Task to carry out :: Everything from the line that contains "This screenshot has height=980, width=1519." to the end of the listing below, both ends included, is to be transcribed word for word, and nothing else.

Data under study ::
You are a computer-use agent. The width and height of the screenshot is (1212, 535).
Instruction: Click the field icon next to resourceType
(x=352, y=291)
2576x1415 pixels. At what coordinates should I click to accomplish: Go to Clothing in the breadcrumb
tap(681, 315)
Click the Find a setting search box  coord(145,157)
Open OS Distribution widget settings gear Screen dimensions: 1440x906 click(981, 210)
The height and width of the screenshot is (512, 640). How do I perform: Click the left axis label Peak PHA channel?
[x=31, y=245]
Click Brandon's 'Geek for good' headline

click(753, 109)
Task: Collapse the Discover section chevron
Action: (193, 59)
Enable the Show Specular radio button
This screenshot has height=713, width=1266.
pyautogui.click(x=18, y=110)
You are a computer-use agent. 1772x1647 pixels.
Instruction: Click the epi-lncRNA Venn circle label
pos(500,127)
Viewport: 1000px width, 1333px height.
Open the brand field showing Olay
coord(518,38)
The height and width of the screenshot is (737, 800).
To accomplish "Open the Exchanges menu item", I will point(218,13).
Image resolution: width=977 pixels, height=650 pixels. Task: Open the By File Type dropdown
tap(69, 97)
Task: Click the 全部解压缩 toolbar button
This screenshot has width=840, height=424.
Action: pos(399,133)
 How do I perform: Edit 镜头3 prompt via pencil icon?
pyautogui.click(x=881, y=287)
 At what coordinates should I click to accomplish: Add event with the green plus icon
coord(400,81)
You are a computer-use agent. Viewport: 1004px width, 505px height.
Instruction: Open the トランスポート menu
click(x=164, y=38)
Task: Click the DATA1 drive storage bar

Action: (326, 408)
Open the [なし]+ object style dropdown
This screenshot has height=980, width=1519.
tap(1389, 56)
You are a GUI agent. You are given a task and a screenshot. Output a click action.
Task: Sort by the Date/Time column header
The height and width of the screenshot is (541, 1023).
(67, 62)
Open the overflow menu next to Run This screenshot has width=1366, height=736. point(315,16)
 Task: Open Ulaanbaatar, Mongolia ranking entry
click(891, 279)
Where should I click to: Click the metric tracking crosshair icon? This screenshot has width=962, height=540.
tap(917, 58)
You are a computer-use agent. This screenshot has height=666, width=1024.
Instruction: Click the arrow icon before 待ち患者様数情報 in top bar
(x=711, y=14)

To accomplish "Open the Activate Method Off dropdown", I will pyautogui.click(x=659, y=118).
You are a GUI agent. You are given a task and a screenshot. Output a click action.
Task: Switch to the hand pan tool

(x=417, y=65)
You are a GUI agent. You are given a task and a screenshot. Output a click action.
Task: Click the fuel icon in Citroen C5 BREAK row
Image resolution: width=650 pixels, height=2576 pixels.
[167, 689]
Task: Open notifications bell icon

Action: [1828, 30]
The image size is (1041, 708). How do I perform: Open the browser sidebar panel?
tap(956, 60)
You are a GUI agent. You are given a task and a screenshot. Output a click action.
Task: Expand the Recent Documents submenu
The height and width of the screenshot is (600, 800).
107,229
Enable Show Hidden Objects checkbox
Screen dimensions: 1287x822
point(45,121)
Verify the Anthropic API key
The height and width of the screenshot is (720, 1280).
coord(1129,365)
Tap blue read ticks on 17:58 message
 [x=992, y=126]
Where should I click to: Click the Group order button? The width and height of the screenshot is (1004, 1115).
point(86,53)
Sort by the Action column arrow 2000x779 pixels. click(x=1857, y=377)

The completed task ::
This screenshot has height=980, width=1519.
tap(1389, 56)
You are a GUI agent. You are given a task and a screenshot. Output a click action.
Task: Sort by the Date/Time column header
The height and width of the screenshot is (541, 1023).
(67, 62)
Open the overflow menu next to Run This screenshot has width=1366, height=736. point(315,16)
 Task: Open Ulaanbaatar, Mongolia ranking entry
click(891, 279)
Where should I click to: Click the metric tracking crosshair icon? This screenshot has width=962, height=540.
tap(917, 58)
You are a computer-use agent. This screenshot has height=666, width=1024.
Instruction: Click the arrow icon before 待ち患者様数情報 in top bar
(x=711, y=14)

To accomplish "Open the Activate Method Off dropdown", I will pyautogui.click(x=659, y=118).
You are a GUI agent. You are given a task and a screenshot. Output a click action.
Task: Switch to the hand pan tool

(x=417, y=65)
You are a GUI agent. You are given a task and a screenshot. Output a click action.
Task: Click the fuel icon in Citroen C5 BREAK row
Image resolution: width=650 pixels, height=2576 pixels.
[167, 689]
Task: Open notifications bell icon

Action: [1828, 30]
The image size is (1041, 708). How do I perform: Open the browser sidebar panel?
tap(956, 60)
You are a GUI agent. You are given a task and a screenshot. Output a click action.
Task: Expand the Recent Documents submenu
The height and width of the screenshot is (600, 800).
107,229
Enable Show Hidden Objects checkbox
Screen dimensions: 1287x822
point(45,121)
Verify the Anthropic API key
The height and width of the screenshot is (720, 1280).
coord(1129,365)
Tap blue read ticks on 17:58 message
 [x=992, y=126]
Where should I click to: Click the Group order button? The width and height of the screenshot is (1004, 1115).
point(86,53)
Sort by the Action column arrow 2000x779 pixels. click(x=1857, y=377)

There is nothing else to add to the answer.